[Stored dataset items]

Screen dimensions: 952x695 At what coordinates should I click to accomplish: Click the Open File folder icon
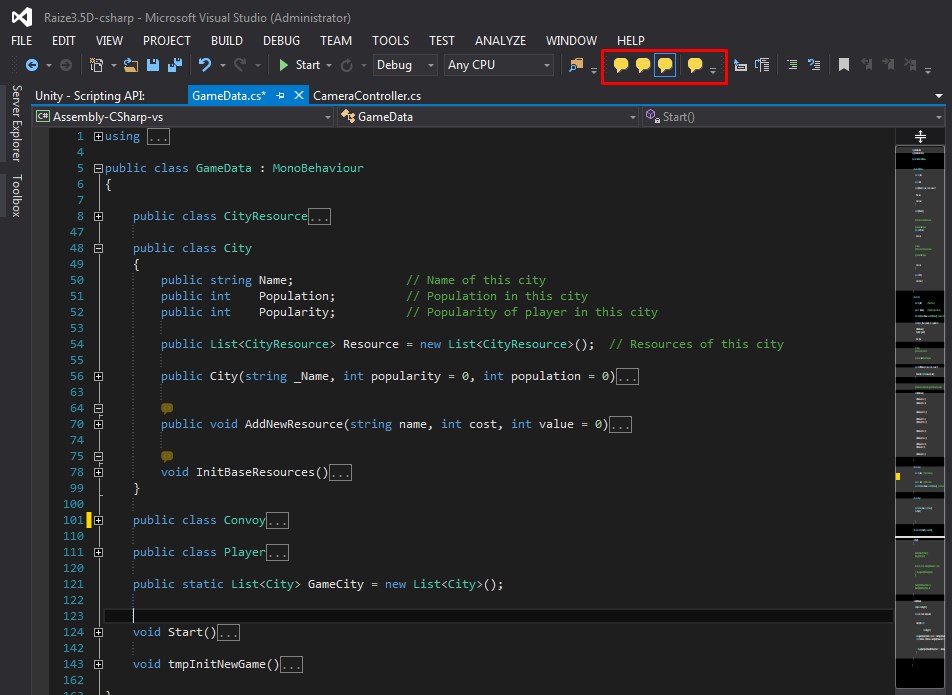[x=131, y=65]
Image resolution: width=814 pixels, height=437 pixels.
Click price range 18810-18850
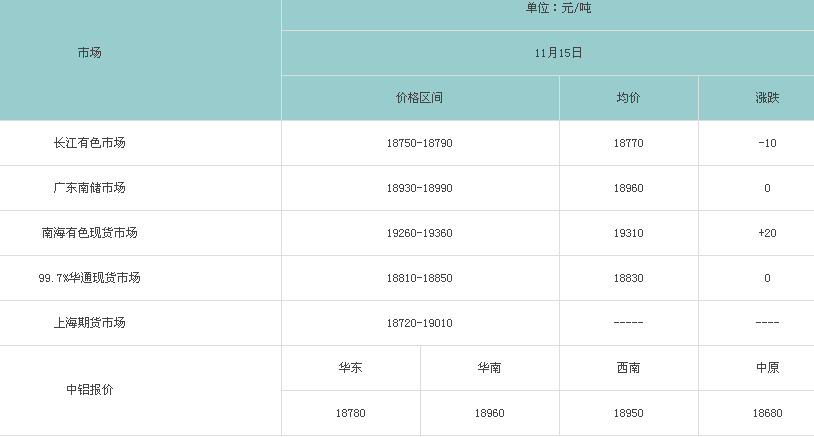tap(419, 278)
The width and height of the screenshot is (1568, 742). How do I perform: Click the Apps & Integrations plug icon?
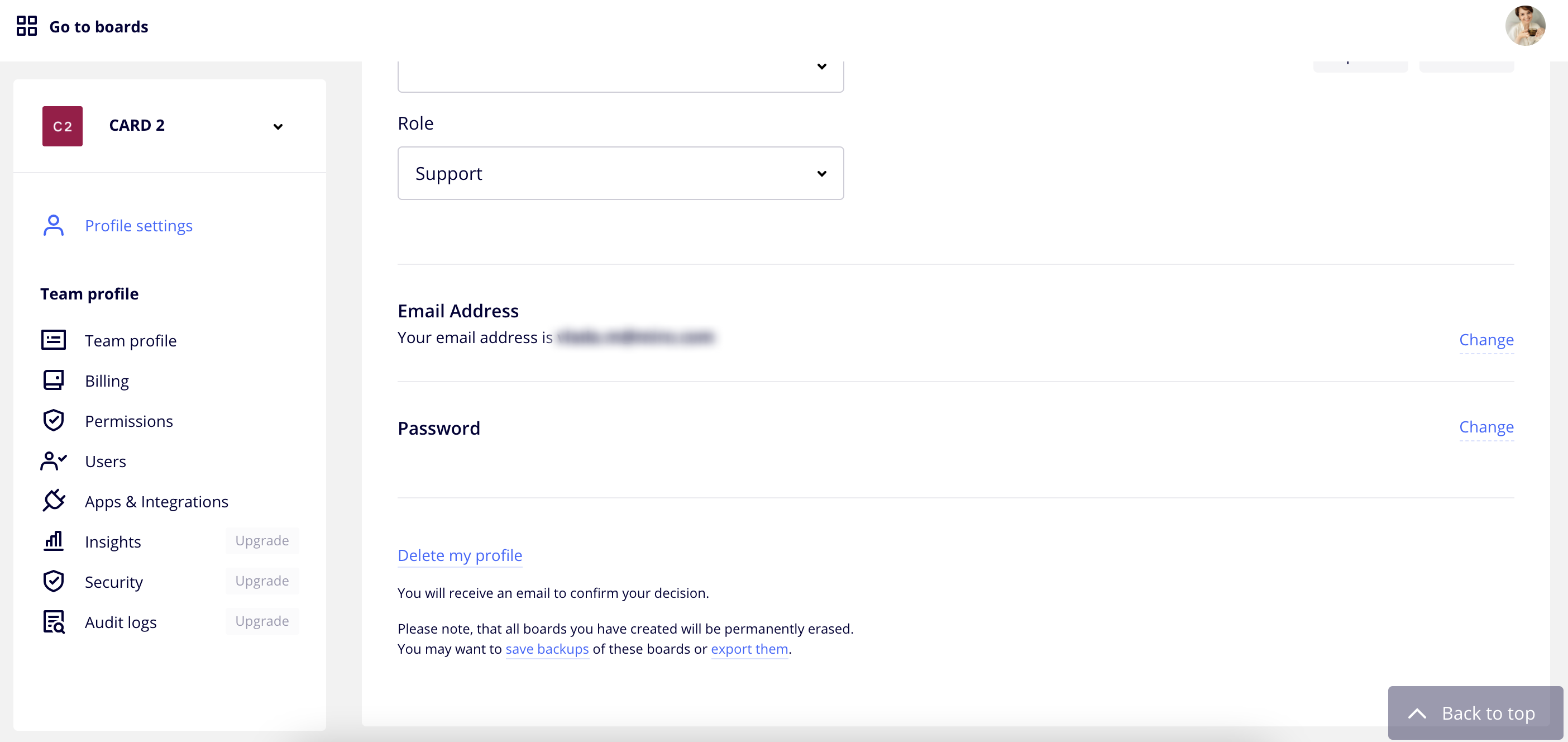pos(54,501)
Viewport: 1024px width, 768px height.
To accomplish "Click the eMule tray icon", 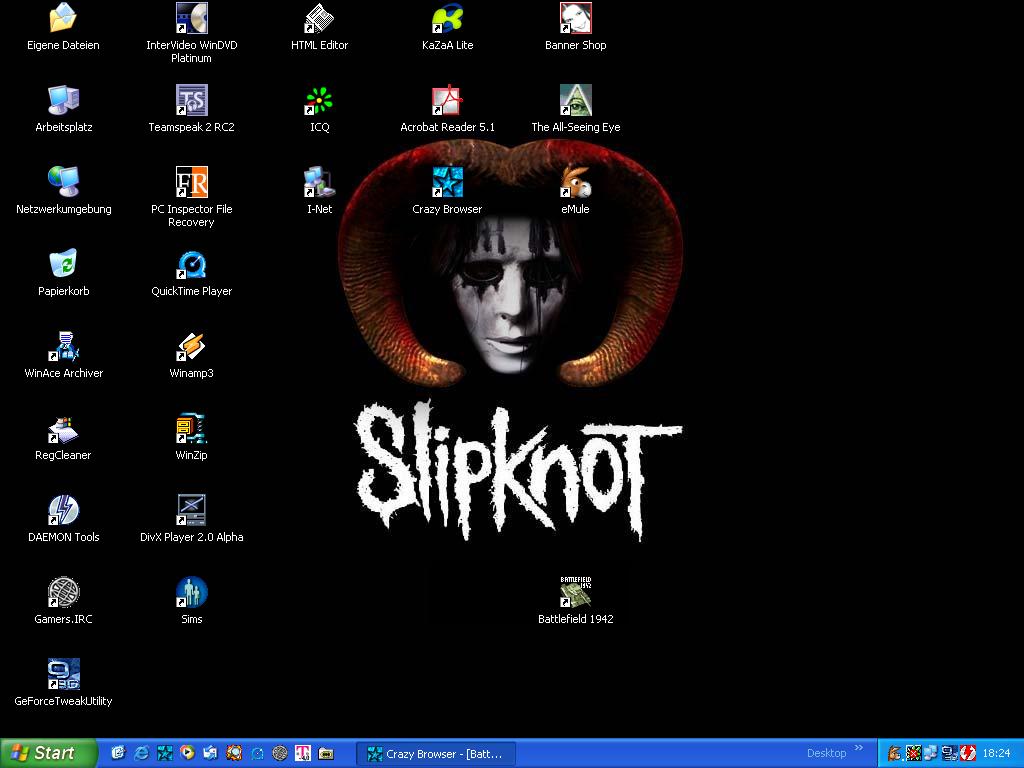I will (x=894, y=753).
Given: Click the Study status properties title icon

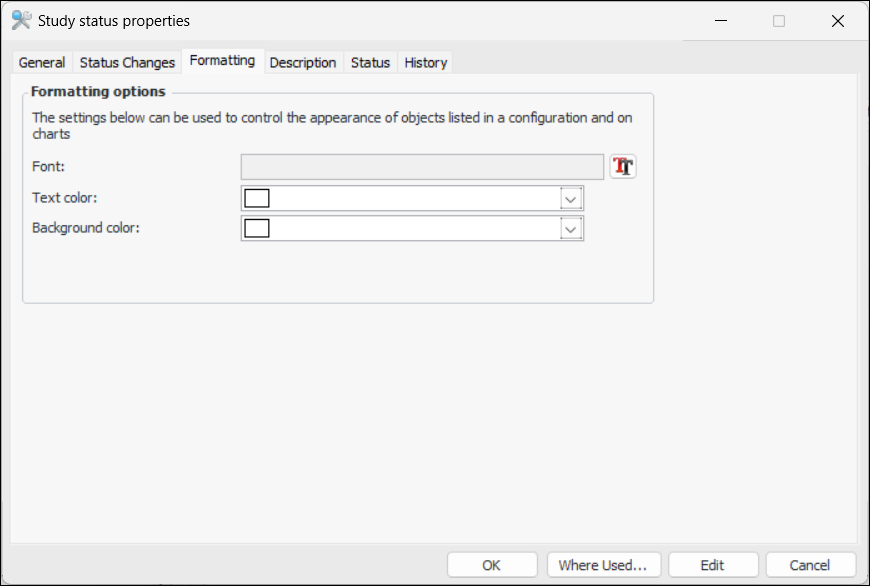Looking at the screenshot, I should point(21,20).
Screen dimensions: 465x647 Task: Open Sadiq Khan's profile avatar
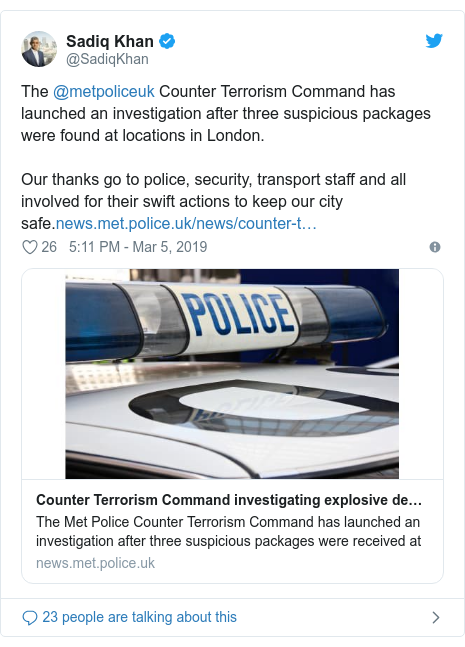coord(39,49)
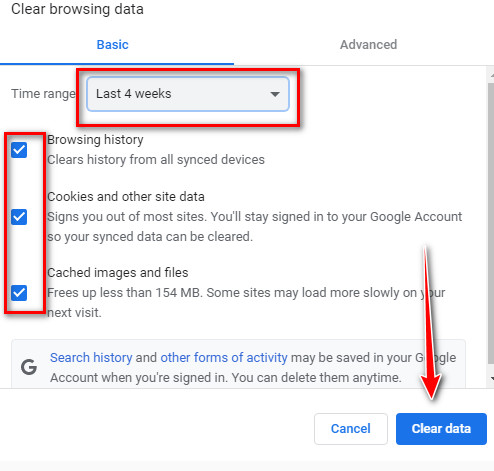Click the scrollbar up arrow
This screenshot has width=494, height=471.
pyautogui.click(x=492, y=75)
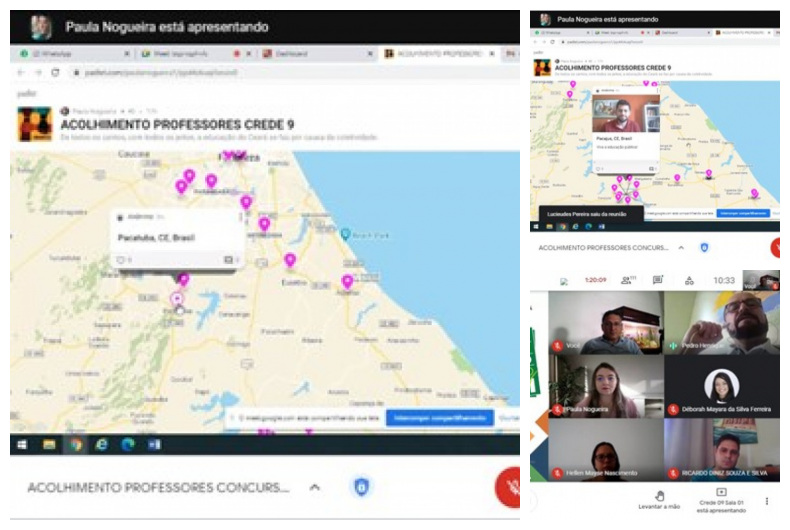Click the participants icon in Meet top bar
The image size is (790, 530).
[x=628, y=280]
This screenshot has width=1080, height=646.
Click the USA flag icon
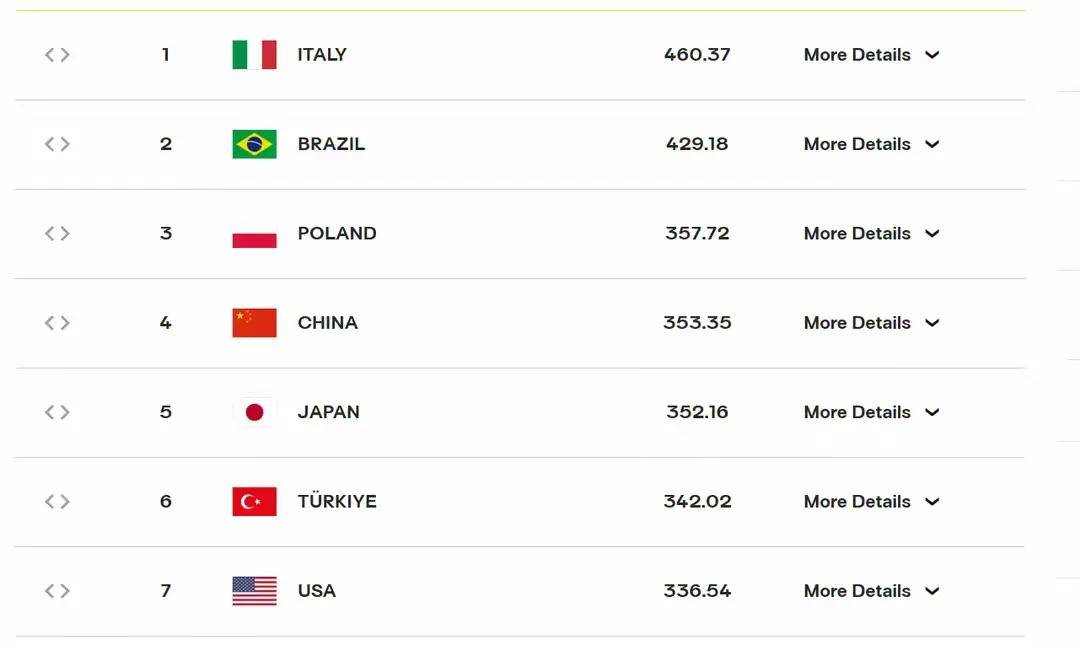(254, 591)
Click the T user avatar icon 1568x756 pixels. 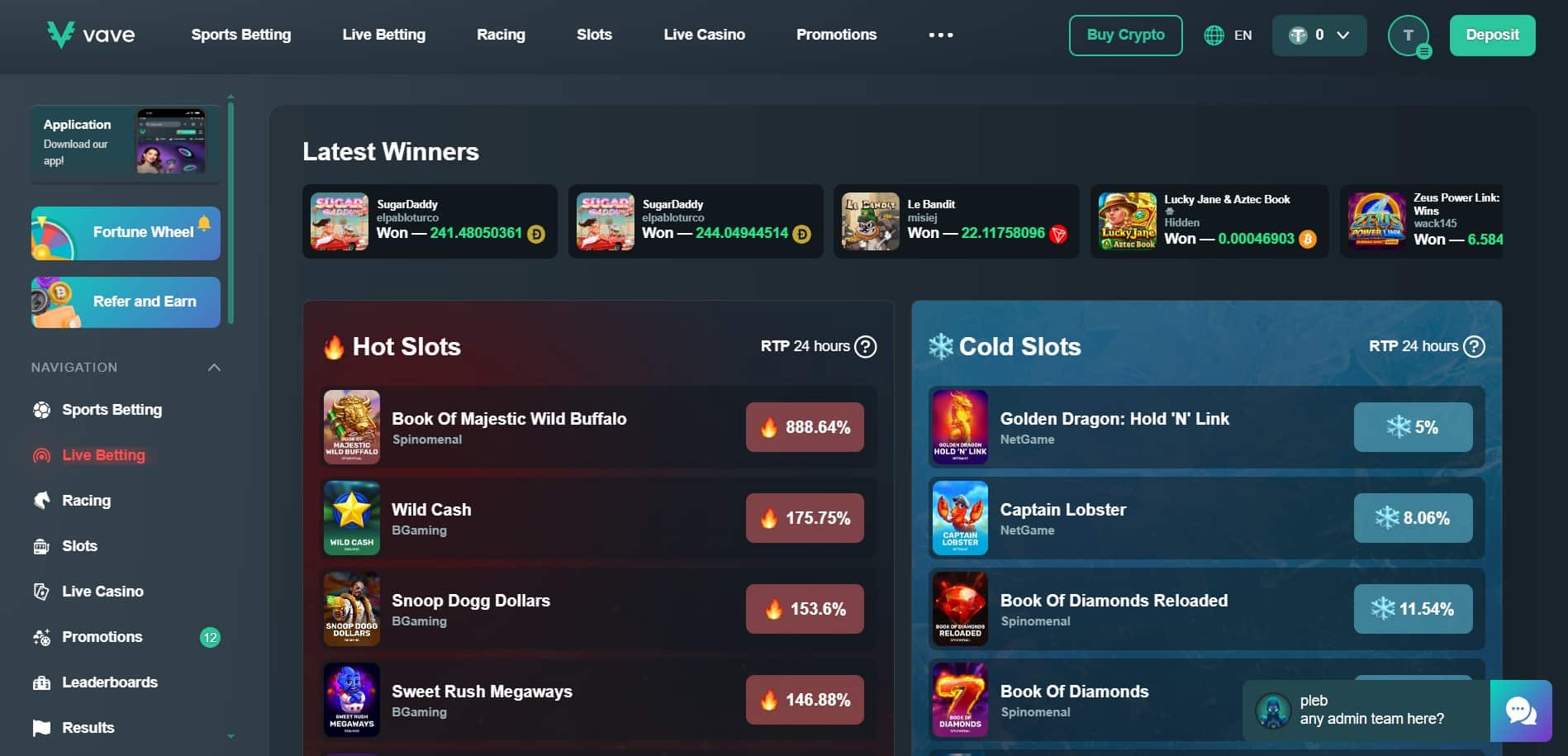coord(1409,36)
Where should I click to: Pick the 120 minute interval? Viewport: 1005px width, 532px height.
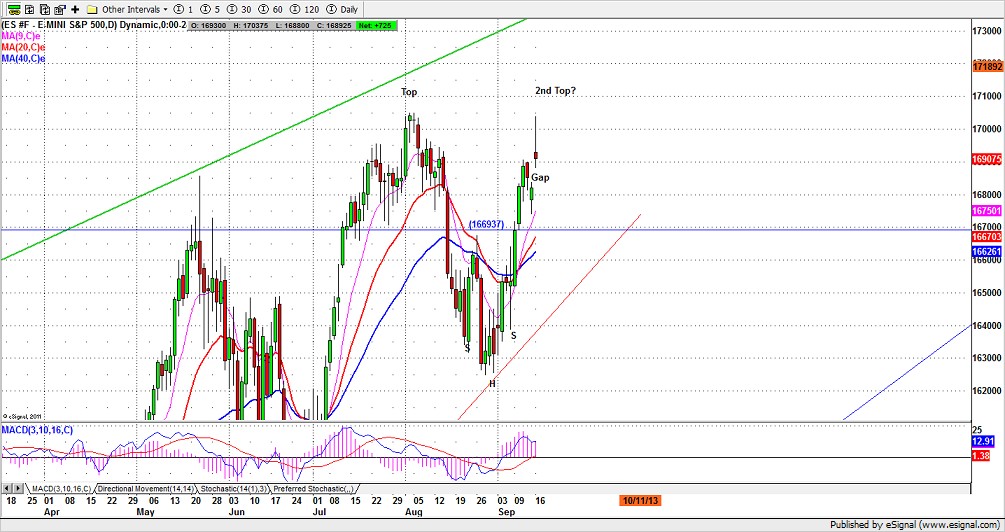[306, 8]
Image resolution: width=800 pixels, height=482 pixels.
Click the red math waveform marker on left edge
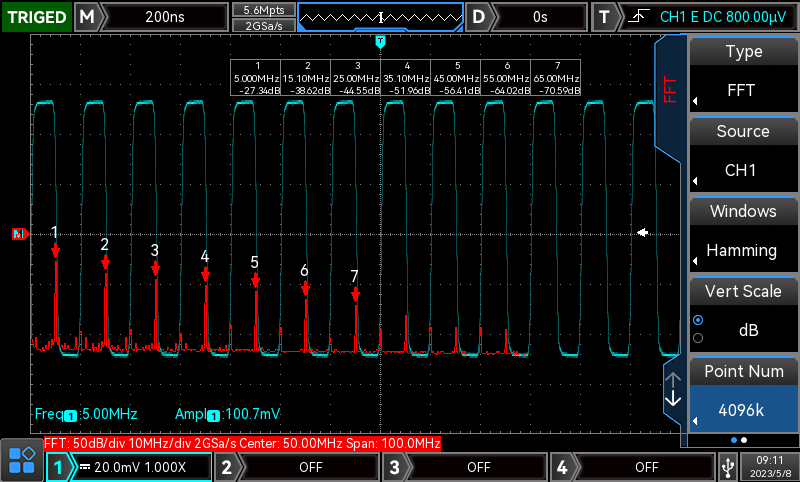19,234
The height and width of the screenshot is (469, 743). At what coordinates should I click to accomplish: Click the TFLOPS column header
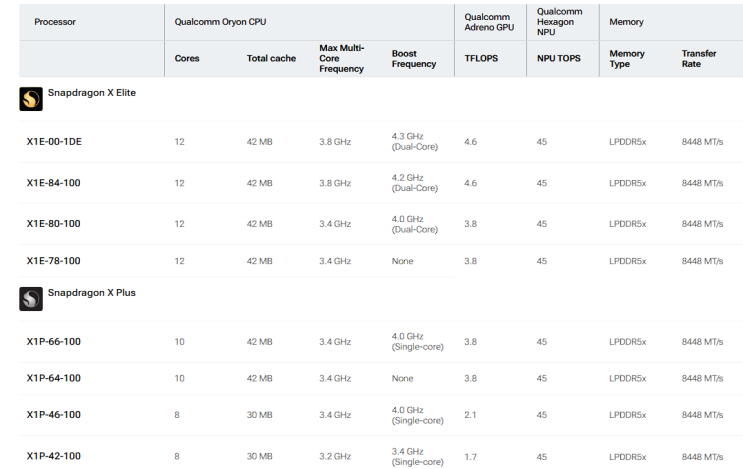click(x=481, y=58)
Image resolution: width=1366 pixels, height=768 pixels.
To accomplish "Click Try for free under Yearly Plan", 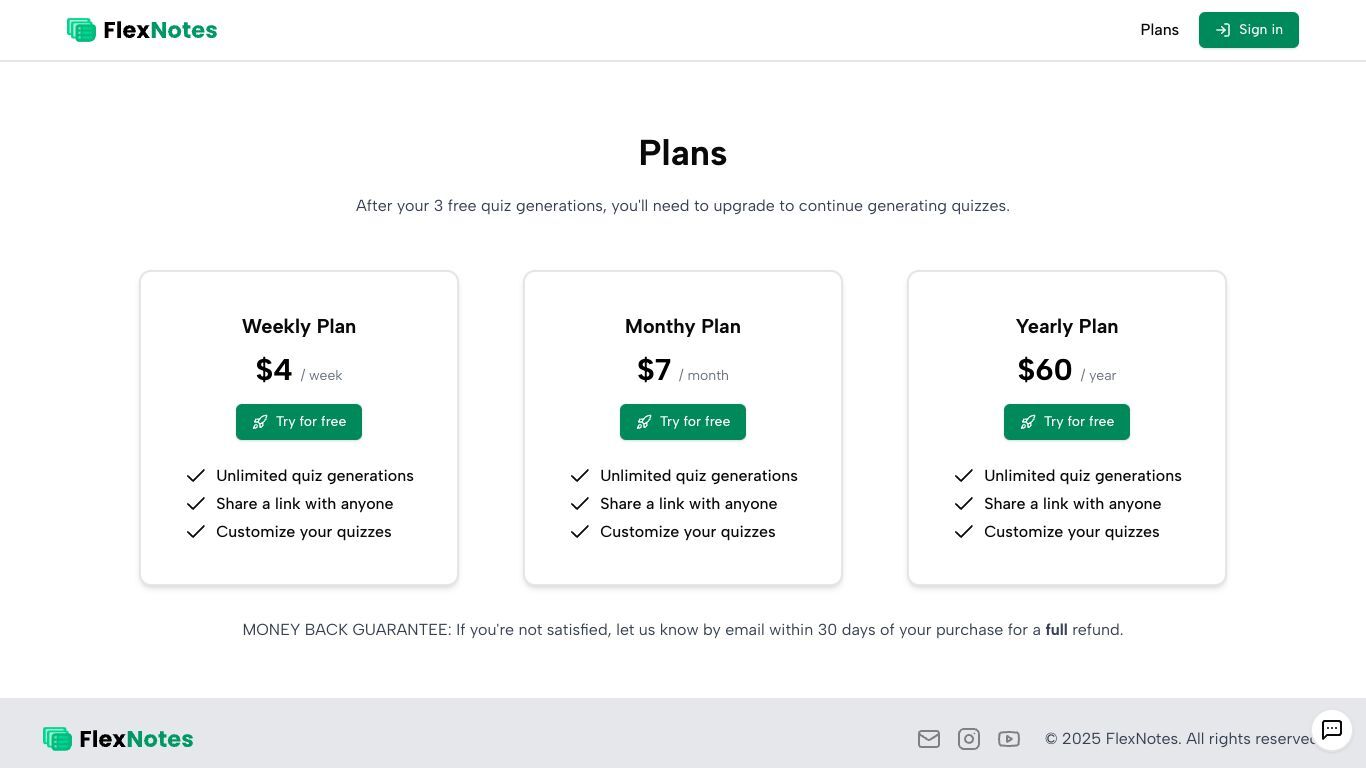I will coord(1067,422).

## WORK INSTRUCTIONS
Look above for the line with "Screen dimensions: 465x647" and the line with "This screenshot has width=1080, height=646.", then restate exactly those two lines and all lines between them, with no pictures.

## RESPONSE FOR THIS EXERCISE
Screen dimensions: 465x647 Task: Open Sadiq Khan's profile avatar
coord(39,49)
Click the scrollbar up arrow
This screenshot has width=494, height=471.
pyautogui.click(x=492, y=75)
Click the participants icon in Meet top bar
The image size is (790, 530).
[x=628, y=280]
This screenshot has width=1080, height=646.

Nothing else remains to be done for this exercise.